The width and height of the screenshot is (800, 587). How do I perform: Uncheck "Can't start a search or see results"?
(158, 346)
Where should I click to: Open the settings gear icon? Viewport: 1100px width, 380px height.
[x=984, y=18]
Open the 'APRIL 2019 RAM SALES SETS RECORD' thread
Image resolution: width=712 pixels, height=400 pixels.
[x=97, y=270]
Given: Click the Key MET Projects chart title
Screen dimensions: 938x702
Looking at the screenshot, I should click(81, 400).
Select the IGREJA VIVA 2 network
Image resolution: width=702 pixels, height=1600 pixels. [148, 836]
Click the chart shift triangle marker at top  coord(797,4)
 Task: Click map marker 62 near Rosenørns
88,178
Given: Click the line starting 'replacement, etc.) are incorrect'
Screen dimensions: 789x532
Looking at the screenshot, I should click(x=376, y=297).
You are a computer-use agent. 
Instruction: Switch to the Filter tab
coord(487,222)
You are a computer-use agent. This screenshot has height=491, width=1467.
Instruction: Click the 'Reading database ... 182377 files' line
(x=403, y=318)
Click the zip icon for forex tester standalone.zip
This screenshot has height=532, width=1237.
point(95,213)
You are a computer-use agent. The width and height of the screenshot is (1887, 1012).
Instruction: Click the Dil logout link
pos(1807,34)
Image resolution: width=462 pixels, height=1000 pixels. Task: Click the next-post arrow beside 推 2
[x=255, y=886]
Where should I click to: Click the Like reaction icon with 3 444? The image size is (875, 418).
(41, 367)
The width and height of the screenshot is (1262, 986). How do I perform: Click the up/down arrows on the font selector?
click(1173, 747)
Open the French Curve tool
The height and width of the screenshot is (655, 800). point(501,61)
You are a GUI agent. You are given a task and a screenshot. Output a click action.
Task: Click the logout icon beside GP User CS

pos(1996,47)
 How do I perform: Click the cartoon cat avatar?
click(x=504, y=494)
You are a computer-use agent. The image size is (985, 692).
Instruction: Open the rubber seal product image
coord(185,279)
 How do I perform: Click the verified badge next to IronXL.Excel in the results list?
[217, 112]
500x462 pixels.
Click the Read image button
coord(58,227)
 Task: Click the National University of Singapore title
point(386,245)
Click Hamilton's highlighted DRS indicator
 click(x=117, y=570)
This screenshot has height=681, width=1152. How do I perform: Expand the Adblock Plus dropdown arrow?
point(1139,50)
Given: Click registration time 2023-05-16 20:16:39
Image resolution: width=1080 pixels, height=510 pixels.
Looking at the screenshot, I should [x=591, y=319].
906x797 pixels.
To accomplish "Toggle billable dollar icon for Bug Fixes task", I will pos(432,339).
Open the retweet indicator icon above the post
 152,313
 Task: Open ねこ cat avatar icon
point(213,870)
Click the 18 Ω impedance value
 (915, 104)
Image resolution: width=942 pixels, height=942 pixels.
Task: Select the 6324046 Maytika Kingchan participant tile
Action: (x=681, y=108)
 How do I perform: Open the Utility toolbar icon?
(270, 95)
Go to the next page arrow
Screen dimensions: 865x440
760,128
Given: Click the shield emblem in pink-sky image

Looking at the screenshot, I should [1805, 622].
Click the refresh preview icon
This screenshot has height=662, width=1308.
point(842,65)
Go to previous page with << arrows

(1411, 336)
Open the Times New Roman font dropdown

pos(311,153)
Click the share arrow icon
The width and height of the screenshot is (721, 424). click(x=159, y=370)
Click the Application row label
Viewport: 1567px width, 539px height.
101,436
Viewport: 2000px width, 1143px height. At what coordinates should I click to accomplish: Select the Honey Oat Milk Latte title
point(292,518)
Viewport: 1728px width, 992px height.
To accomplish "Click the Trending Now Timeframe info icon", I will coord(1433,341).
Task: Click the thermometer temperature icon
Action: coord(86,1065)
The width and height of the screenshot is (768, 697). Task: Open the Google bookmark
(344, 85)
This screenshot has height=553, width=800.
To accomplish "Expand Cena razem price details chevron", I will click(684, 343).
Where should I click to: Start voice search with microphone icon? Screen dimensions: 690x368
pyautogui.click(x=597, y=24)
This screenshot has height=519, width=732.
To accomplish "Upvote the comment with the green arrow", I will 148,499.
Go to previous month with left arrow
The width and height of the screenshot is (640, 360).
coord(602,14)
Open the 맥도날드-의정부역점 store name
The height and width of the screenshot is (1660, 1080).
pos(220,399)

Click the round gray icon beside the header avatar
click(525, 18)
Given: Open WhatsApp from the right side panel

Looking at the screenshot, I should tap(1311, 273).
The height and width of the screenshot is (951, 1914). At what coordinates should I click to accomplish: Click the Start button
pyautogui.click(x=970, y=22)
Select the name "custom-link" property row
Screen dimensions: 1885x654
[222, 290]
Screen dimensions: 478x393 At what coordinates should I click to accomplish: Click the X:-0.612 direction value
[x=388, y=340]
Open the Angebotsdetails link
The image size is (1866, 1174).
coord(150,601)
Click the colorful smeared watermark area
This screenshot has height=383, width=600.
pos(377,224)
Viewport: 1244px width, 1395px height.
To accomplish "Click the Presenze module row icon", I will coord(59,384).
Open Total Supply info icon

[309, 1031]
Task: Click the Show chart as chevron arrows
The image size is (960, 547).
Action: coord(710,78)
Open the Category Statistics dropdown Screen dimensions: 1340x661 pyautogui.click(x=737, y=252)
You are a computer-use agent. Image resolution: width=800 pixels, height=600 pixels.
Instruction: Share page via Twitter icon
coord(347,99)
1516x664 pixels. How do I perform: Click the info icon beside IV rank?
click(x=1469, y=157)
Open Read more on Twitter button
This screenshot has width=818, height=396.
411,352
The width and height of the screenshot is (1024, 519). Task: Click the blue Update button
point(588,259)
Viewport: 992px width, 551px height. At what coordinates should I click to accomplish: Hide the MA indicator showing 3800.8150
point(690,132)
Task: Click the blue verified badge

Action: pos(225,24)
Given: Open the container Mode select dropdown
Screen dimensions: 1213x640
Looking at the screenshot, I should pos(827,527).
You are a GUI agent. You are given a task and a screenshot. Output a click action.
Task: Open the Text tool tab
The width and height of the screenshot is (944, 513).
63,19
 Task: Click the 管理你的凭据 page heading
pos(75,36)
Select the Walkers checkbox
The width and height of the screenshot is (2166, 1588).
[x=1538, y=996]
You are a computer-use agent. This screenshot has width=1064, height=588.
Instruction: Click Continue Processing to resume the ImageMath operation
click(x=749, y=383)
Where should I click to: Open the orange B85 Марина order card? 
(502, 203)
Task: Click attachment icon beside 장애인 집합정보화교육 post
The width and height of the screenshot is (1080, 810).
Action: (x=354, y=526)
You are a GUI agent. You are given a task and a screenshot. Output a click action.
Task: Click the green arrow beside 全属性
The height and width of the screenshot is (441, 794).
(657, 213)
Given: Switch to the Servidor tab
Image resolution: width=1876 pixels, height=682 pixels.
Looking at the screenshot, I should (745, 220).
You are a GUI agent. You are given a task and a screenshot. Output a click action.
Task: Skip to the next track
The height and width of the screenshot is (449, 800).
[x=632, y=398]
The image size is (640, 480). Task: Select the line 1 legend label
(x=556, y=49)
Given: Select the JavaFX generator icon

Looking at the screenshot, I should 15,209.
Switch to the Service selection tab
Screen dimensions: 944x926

******************************

REQUIRED WORK ::
What you return should consist solely of the lines from the one containing "The height and width of the screenshot is (441, 794)." through the end of the entries above, reproduced exactly.

OUTPUT FOR THIS EXERCISE ::
The height and width of the screenshot is (441, 794).
(657, 213)
Given: Switch to the Servidor tab
Image resolution: width=1876 pixels, height=682 pixels.
Looking at the screenshot, I should (745, 220).
You are a GUI agent. You are given a task and a screenshot. Output a click action.
Task: Skip to the next track
The height and width of the screenshot is (449, 800).
[x=632, y=398]
The image size is (640, 480). Task: Select the line 1 legend label
(x=556, y=49)
Given: Select the JavaFX generator icon

Looking at the screenshot, I should 15,209.
Switch to the Service selection tab
Screen dimensions: 944x926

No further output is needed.